Academic libraries works with institutional communities to participate in, support, and achieve the educational mission of their institutions, including evaluation and assessment of information literacy. (ACRL - Association of College and Research Libraries)
Information literacy standards are related specifically to Science and Engineering/Technology students, who are posed with the challenges of identifying, evaluating, and acquiring information from costly journals and sources that may require a working knowledge of software applications. (ACRL - Association of College and Research Libraries)
Information Literacy Standards are related specifically to Journalism students and professionals in this interdiscipliary and rapidly changing field of study. (ACRL - Association of College and Research Libraries)
The ACRL (Association of College and Research Libraries) competency standards for information literacy requires that the student "recognize when information is needed and have the ability to locate, evaluate, and use effectively the needed information." The information literate individual is able to: 1. Determine the extent of information needed. 2. Access the needed information effectively and efficiently. 3. Evaluate information and its sources critically. 4. Use information effectively to accomplish a specific purpose. 5. Understand economic, legal, and social issues surrounding the use of information, and access and use information ethically and legally.

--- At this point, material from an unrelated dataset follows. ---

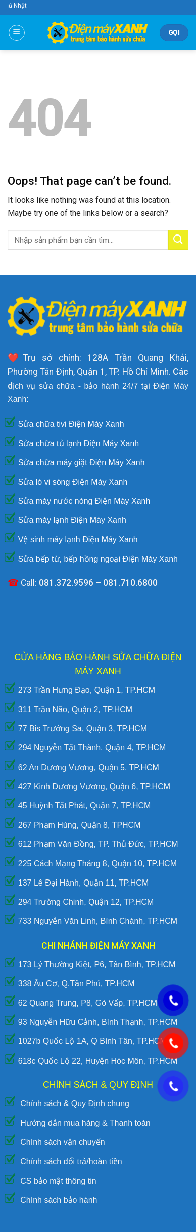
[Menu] (17, 33)
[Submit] (178, 240)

Information literacy is included in identifying the five criteria for WASC acreditation of educational institutions. "A major component of the redesign is that institutions will be expected to demonstrate that their graduates have achieved the institution's stated level of proficiency at least in the following five areas stated in CFR 2.2a: written and oral communication, quantitative skills, critical thinking and information literacy.
President Obama declared October 2009 as National Information Literacy Awareness Month, stating the following: "Every day, we are inundated with vast amounts of information. A 24-hour news cycle and thousands of global television and radio networks, coupled with an immense array of online resources, have challenged our long-held perceptions of information management. Rather than merely possessing data, we must also learn the skills necessary to acquire, collate, and evaluate information for any situation. This new type of literacy also requires competency with communication technologies, including computers and mobile devices that can help in our day-to-day decisionmaking. National Information Literacy Awareness Month highlights the need for all Americans to be adept in the skills necessary to effectively navigate the Information Age. Though we may know how to find the information we need, we must also know how to evaluate it."